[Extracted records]
────
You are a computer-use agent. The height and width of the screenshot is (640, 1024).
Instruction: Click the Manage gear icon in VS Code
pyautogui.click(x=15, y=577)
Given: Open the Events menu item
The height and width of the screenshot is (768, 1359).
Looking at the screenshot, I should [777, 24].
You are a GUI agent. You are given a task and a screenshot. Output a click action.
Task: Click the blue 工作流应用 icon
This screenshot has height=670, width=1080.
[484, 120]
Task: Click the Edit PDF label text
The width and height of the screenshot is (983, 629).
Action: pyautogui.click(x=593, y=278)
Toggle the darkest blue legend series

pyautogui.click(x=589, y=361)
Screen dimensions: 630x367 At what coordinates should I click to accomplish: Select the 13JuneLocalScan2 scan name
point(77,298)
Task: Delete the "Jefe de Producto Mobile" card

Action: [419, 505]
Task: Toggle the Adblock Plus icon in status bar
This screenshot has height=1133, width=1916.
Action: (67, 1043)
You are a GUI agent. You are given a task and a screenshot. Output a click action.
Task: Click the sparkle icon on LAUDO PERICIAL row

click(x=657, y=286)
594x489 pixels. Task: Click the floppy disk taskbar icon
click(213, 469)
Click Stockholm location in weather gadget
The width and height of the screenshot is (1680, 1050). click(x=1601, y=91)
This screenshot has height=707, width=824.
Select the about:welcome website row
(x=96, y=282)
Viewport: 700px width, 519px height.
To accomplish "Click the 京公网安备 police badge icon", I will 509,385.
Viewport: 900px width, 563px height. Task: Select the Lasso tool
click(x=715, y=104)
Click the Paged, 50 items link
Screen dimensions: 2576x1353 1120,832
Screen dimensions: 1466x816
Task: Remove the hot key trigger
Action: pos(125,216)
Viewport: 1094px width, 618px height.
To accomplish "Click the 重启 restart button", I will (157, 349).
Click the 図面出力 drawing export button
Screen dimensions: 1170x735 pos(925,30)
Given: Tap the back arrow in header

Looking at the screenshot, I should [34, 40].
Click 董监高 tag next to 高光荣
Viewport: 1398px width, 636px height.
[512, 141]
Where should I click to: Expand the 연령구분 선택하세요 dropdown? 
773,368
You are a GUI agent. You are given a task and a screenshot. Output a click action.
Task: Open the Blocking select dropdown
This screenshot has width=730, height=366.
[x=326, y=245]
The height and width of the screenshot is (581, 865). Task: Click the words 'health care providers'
────
§ **Task directions**
Out of the data above, return each line where the word "Open" can be found.

§ **Expected answer**
Given: Open the Events menu item
Task: Open the Blocking select dropdown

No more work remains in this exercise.